-- ENTRIES PROVIDED follows --
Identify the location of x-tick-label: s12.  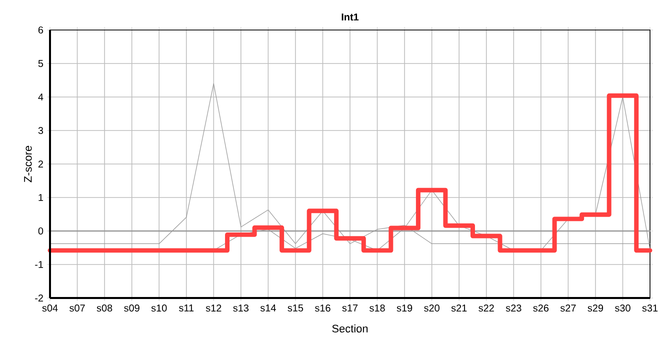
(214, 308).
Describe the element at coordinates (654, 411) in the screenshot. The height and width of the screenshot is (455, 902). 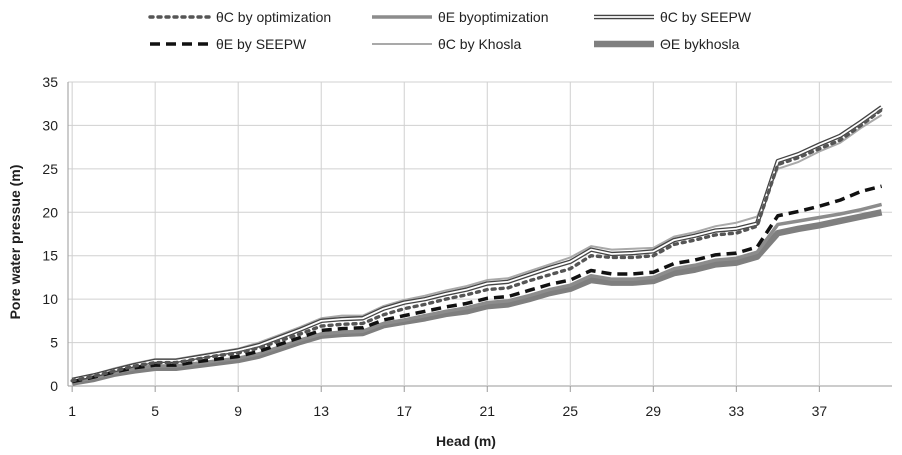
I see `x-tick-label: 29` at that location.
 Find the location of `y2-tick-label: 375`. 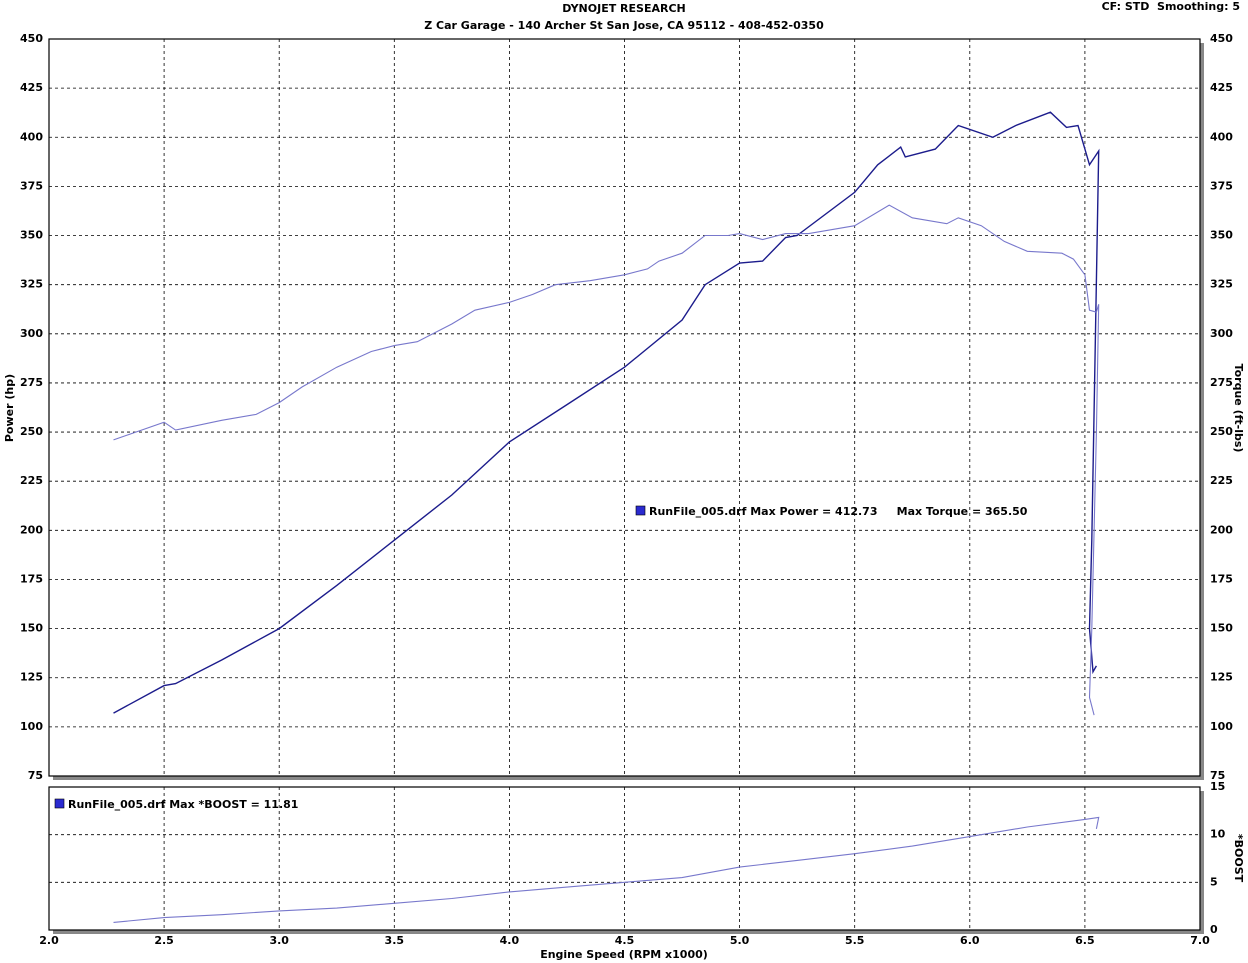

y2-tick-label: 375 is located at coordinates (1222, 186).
-- ENTRIES PROVIDED concluded --
-- ENTRIES PROVIDED follows --
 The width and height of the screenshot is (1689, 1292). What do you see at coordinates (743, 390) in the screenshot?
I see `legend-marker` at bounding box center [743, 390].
-- ENTRIES PROVIDED concluded --
-- ENTRIES PROVIDED follows --
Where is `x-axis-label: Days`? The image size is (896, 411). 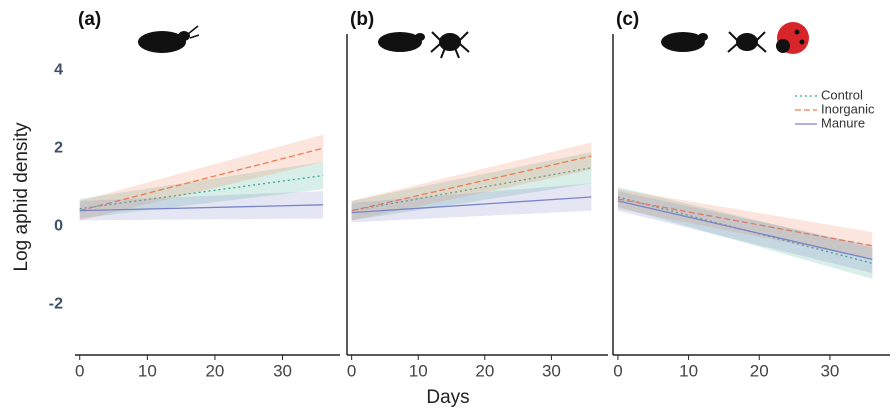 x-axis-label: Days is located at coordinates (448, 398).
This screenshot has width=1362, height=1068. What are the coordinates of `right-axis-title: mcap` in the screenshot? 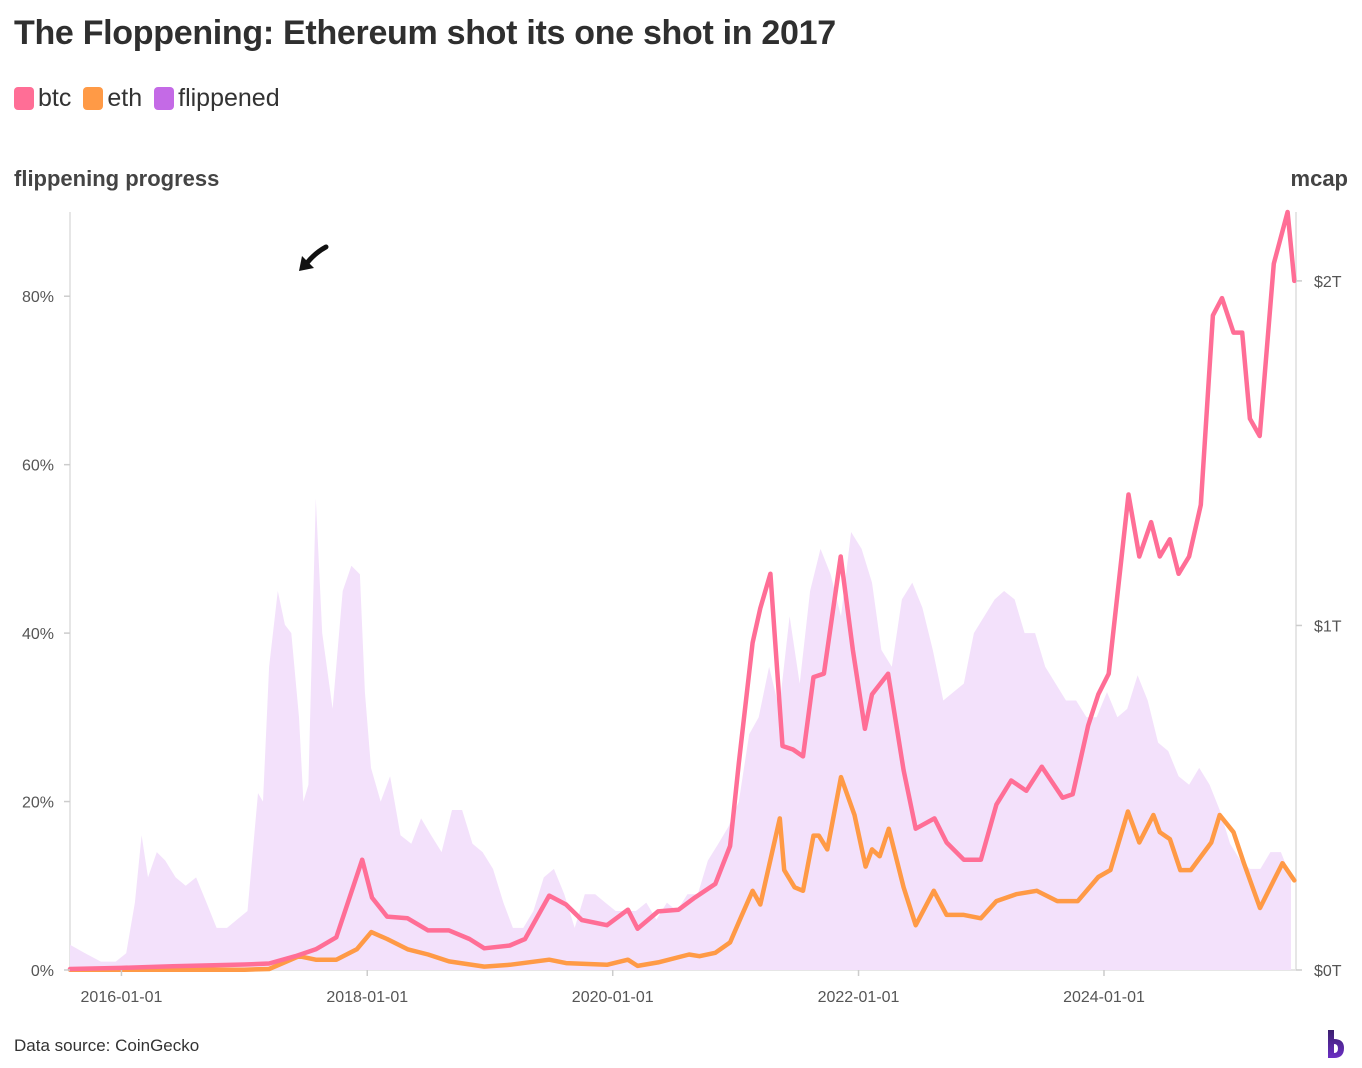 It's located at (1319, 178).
-- ENTRIES PROVIDED concluded --
WORK INSTRUCTIONS —
Reproduce verbatim the lines in the records that begin at the line containing "Identify the location of x-tick-label: s12." and end after the line containing "at that location.", including both of those lines. Omit the pictures from your reply.

ANSWER TO THE EXERCISE —
Identify the location of x-tick-label: s12.  
(214, 308).
Describe the element at coordinates (654, 411) in the screenshot. The height and width of the screenshot is (455, 902). 
I see `x-tick-label: 29` at that location.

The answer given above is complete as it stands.